**Provided passage**

Electronic Journal of Polish Agricultural Universities (EJPAU) founded by all Polish Agriculture Universities presents original papers and review articles relevant to all aspects of agricultural sciences. It is target for persons working both in science and industry,regulatory agencies or teaching in agricultural sector. Covered by IFIS Publishing (Food Science and Technology Abstracts), ELSEVIER Science - Food Science and Technology Program, CAS USA (Chemical Abstracts), CABI Publishing UK and ALPSP (Association of Learned and Professional Society Publisher - full membership). Presented in the Master List of Thomson ISI.
Volume 8
Issue 4
Agricultural Engineering
Available Online: http://www.ejpau.media.pl/volume8/issue4/art-67.html


Marek Molenda1, Józef Łukaszuk2, Józef Horabik2
1 Department of Physical and Technological Properties of Agricultural Materials, Institute of Agrophysics, Polish Academy of Science, Lublin, Poland
2 Institute of Agrophysics, Polish Academy of Sciences, Lublin, Poland



Airflow resistance of grains and oilseeds has been extensively studied. Traditionally the data has been presented assuming that airflow resistance is independent of grain depth. Grain undergoes compaction during storage that changes the porosity and airflow resistance. A study was conducted to estimate the degree of influence of filling method and grain moisture content on the airflow resistance of wheat column 0.95 m high and 0.196 m in diameter. Both the fill method and grain moisture content were found to influence the airflow resistance. Gravitational axial filling of the grain column resulted in an uneven distribution of airflow resistance along the height of the column.

Ergun’s equation was used to model experimental relationships between airflow resistance and air velocity. Results suggested that the equation with appropriate coefficients is capable to model the process adequately, and could be utilized for the design and analysis of grain aeration systems.

Key words: grain, airflow resistance, porosity, density, moisture content.


Commonly used methods of design of grain drying and aeration systems do not consider variability of airflow resistance in various regions of stored grain. In reality local changes of airflow resistance in various regions of bedding may cause variations in efficiency of technological operations comprising flow of gases such as: drying, aeration, cooling or fumigation. The main task of design of drying or aeration system is to define the operating airflow that in match with pressure-drop-air-velocity relationship will assure the desired course of designed process. Apart from air velocity, other factors were found to influence the resistance of the bedding to airflow and, consequently pressure drop.

**Data lines**
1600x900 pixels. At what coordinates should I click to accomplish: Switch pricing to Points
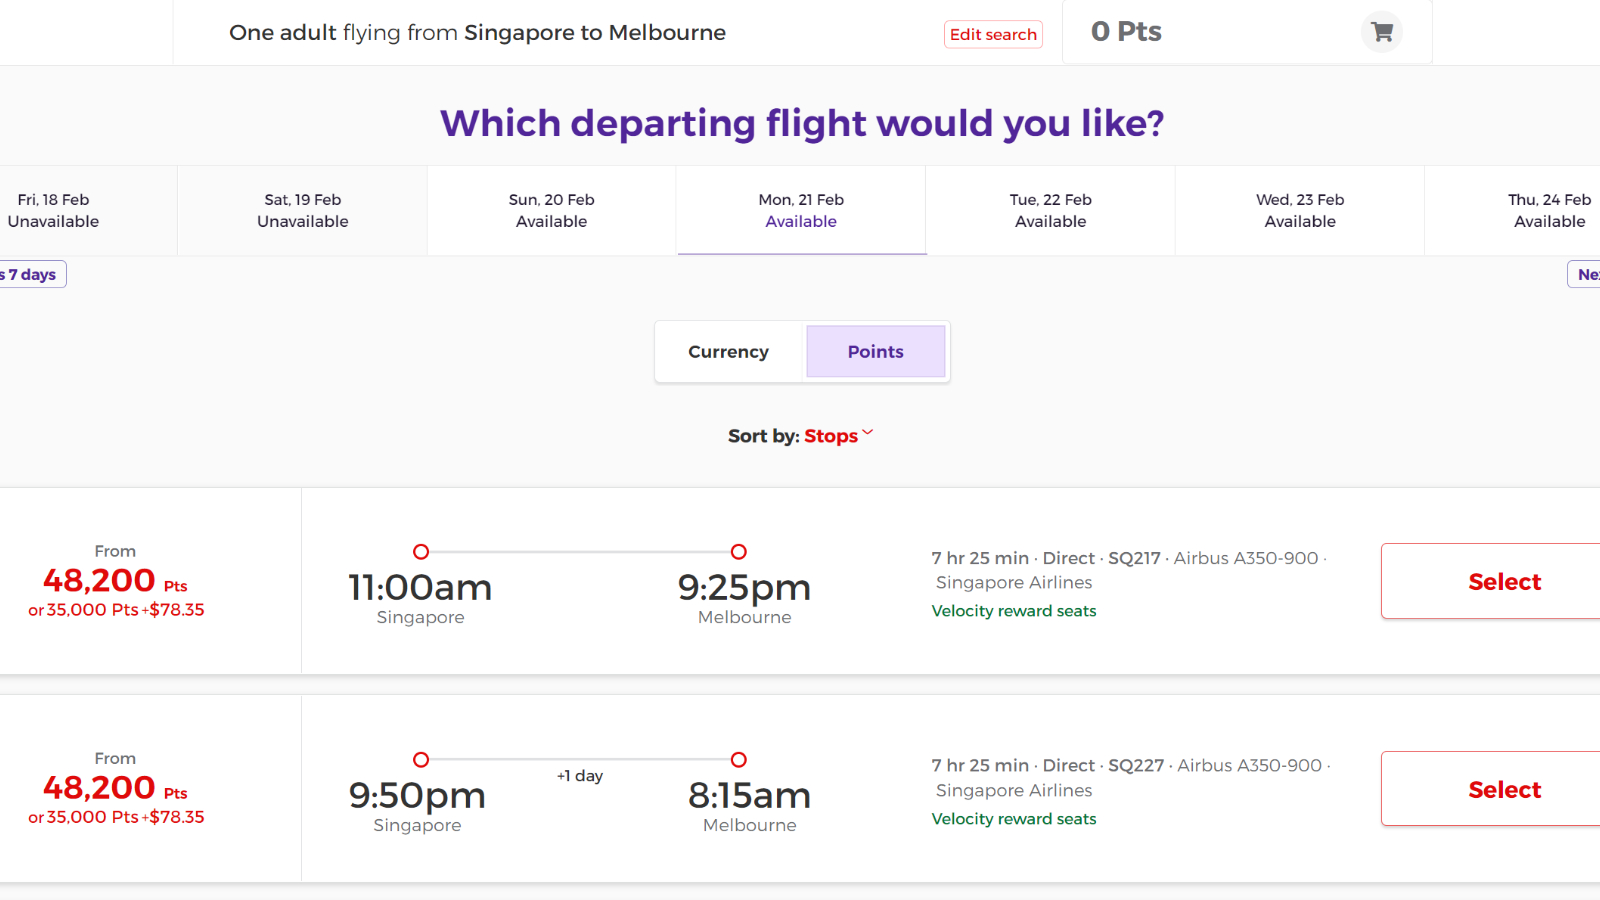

**Exercise 1**
In the grain airflow text, what were the height and diameter of the wheat column used in the study?
**Exercise 2**
Reproduce the grain airflow text from "Ergun’s equation was" to "grain aeration systems.".

**Written answer 1**
0.95 m high and 0.196 m in diameter.

**Written answer 2**
Ergun’s equation was used to model experimental relationships between airflow resistance and air velocity. Results suggested that the equation with appropriate coefficients is capable to model the process adequately, and could be utilized for the design and analysis of grain aeration systems.